What’s more, the diversity of authors ensures variation within the Reformed tradition is on display as well. This is true both of mode and content. Some essays tilt towards biblical theology, or contemporary theology, others towards engagement with dogmaticians like Turretin, Bavinck, or Barth, while others pay a good deal of attention to the Patristics and Medievals. What’s more, I’m sure a number of the authors won’t agree with key segments of each other’s essays. All the same, though, as Allen and Swain note, the emphasis is on “retrieval for renewal.” All the essays share a thoroughly Trinitarian orientation, as well as attention to locating each dogmatic subject within the broader economy of God’s saving activity on our behalf.

In a nutshell, when someone asks me where they should go to find sophisticated, Reformed theology written by someone not currently dead, this is probably going to be my go-to volume to recommend. Honestly, it’s a fantastic collection.
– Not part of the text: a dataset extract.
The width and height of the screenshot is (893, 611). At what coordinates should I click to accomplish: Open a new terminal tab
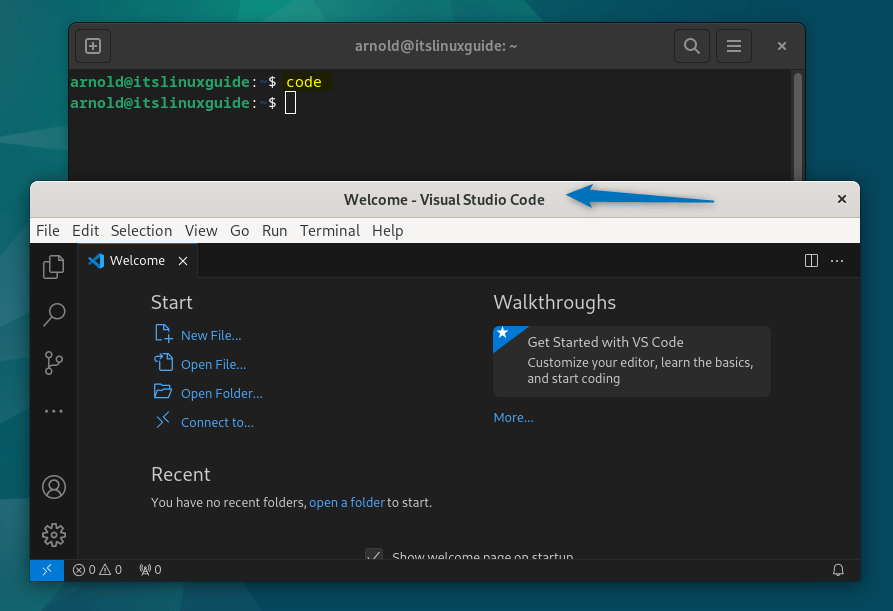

I suppose with the broad comments out of the way, I’ll simply note some of the highlights within various essays in the volume, but given that there are 16 of them, I simply can’t go into major depth.
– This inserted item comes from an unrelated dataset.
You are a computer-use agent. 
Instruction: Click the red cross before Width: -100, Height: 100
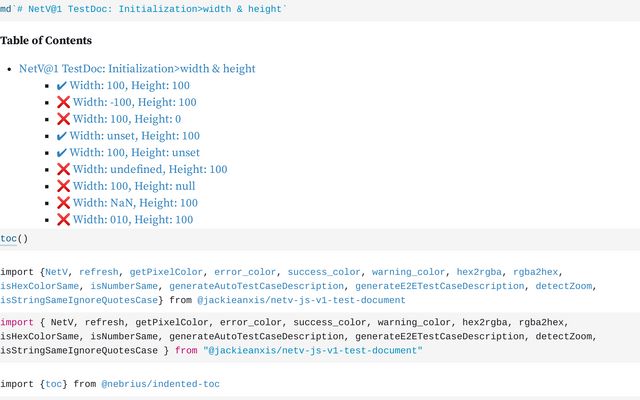click(x=63, y=102)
Mike Allen opens up the essays with a treatment of the “Knowledge of God” (chap 1), and gives a broad account of both revelation and the character of theology in the economy of grace. Most interesting for me was his explication of the principles of theology (ontological, external, internal), which manages to be “Christocentric”, without going full-Barthian, and hangs on to a Post-Reformation scholastic analogy of being, and doctrine of Scripture. This all sets up his creative treatment of the attributes of God (chap 3) which is something of a broader, architectonic essay since space precluded an exposition of them each individually.

Speaking of Scripture, Kevin Vanhoozer’s treatment of it is vintage Vanhoozer (chap 2), offering an account of it as “Triune Discourse.” He manages to draw on a number of familiar themes (the God-world relationship, speech-act theory, Barth, theo-drama), without it simply being a rehash, moving from economy, to revelation, to the ontology of Scripture and its role in the Triune God’s purposes, the relationship between Scripture, and tradition, and so forth. I know I’m a bit biased, but I think it’s clear why he was the obvious choice for articulating a contemporary, Reformed doctrine of Scripture.
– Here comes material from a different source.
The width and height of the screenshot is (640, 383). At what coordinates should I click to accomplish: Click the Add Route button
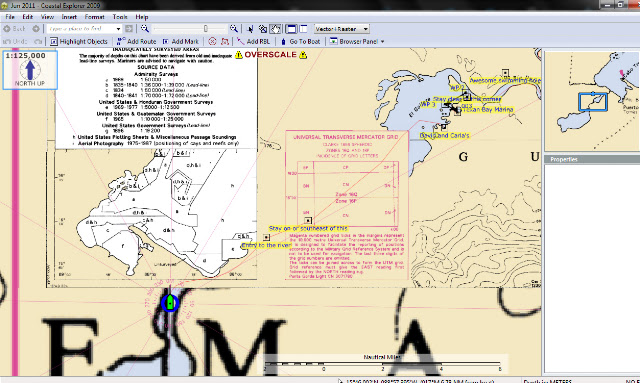(136, 41)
Swain handles the chapters on both Trinity (chap 4) and the Covenant of Redemption (chap 5). Both are excellent, with the treatment of the Trinity laying a solid biblical, Patristic, Medieval, and Reformational doctrine oriented around the three persons as an exposition of the Divine Name (and names) of God. Beyond the excellent biblical discussion, his treatment of the language of ‘persons’ in the Trinity is helpful, since these things can get tricky.

Second, his treatment of the covenant of redemption includes a very helpful treatment of the divine decrees in general, especially their relation to God’s freedom, as well as attention to some of the criticisms of the doctrine from the area of Trinitarian theology. He ably shows the covenant of redemption to be an instance of “Trinitarian reasoning”, not an extraneous bit of “covenant overload” imposed on the text of Scripture—at least to my satisfaction. I may come back to engage these in a later post.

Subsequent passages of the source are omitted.